ZKB had a core Tier 1 capital ratio, a measure of financial strength, of 14.9 percent at the end of June. The bank said it expects to be meeting the stricter capital requirements already now, as it surpasses the 13.6 percent minimum ratio it had to fulfill so far. After boosting liquidity reserves, it doesn’t expect to make amendments.
“Even with this regulation, we don’t have an immediate capital need,” ZKB Chief Executive Officer Martin Scholl said at a briefing in Zurich.
Switzerland’s Raiffeisen Group of cooperative banks is the third-biggest commercial bank, with assets of about 165 billion francs according to the SNB. The lender is in talks with the central bank on systemic relevance, spokesman Franz Wuerth said by phone today, adding that no decision has been taken.
Banque Cantonale Vaudoise (BCVN), the second-biggest cantonal bank by assets according to SNB data, had a balance sheet of 40.4 billion francs at the end of June.
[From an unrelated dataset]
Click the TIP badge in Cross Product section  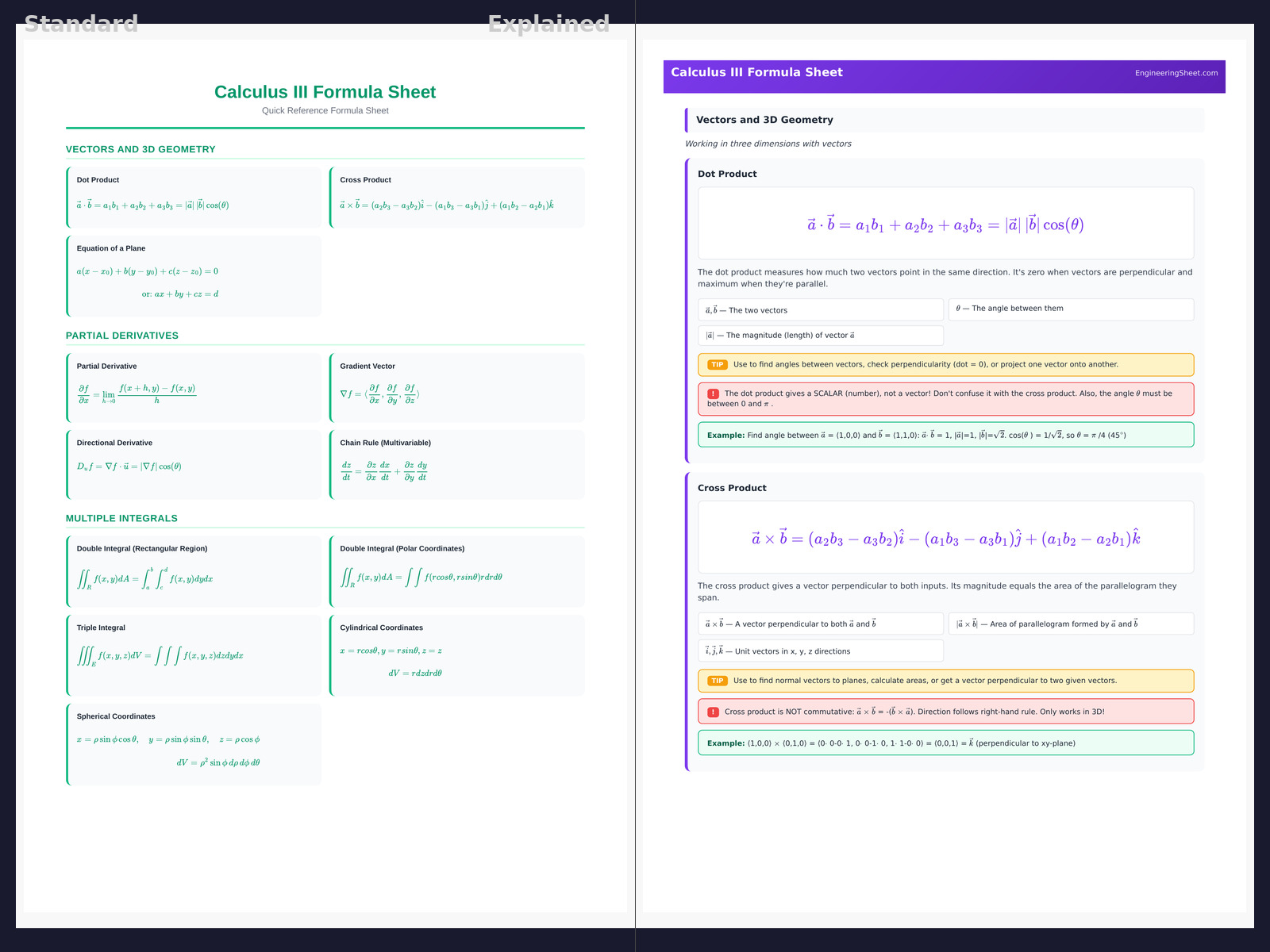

The lender hasn’t been in contact with the SNB regarding systemic relevance, Jean-Pascal Baechler, a spokesman, said by e-mail today.
SNB spokesman Walter Meier declined to comment on what other banks may fall into the systemically important category. The central bank oversees financial stability, cooperating with the banking regulator Finma in Bern.
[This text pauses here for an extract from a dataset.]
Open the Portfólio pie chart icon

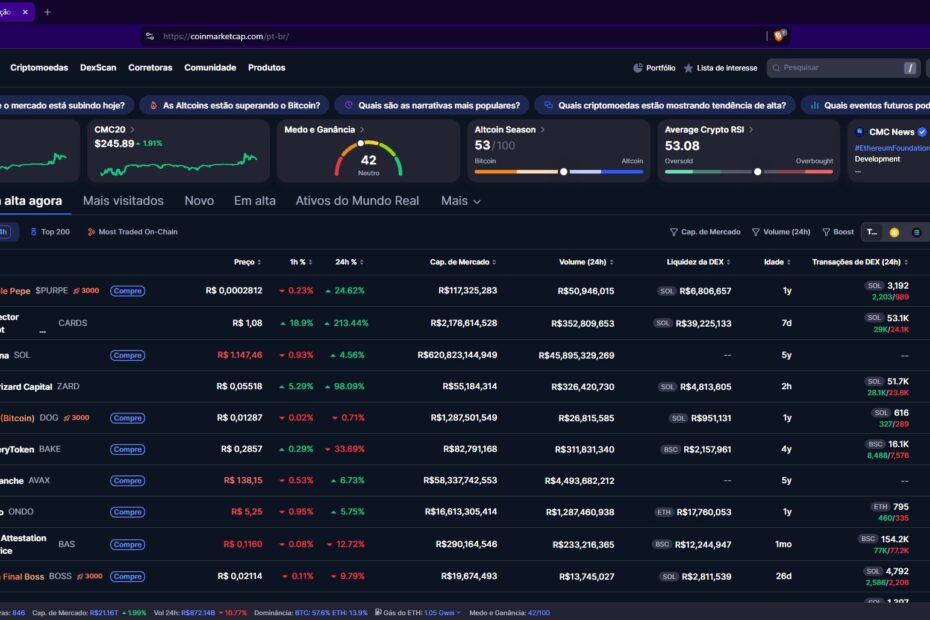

The SNB has warned about the build-up of risks in the domestic real estate market as record-low interest rates boosted demand and fueled prices. The UBS Swiss Real Estate Bubble Index rose to 1.20 points in the third quarter from 1.15 points in the previous three months, with Zurich among regions considered most at risk. A reading above 2 points would indicate a bubble.
The Swiss government earlier this year followed the SNB’s proposal to introduce tougher capital rules by the end of September, forcing lenders to hold capital equal to an additional 1 percent of risk-weighted assets tied to residential mortgages. At the behest of the central bank, the government is able to raise the measure to as much as 2.5 percent.
SNB President Thomas Jordan said on Nov. 8 that while borrowing costs will remain low, the central bank is “constantly monitoring” the situation on the Swiss mortgage market to see if additional measures are necessary. The central bank will hold its next quarterly rate meeting in December.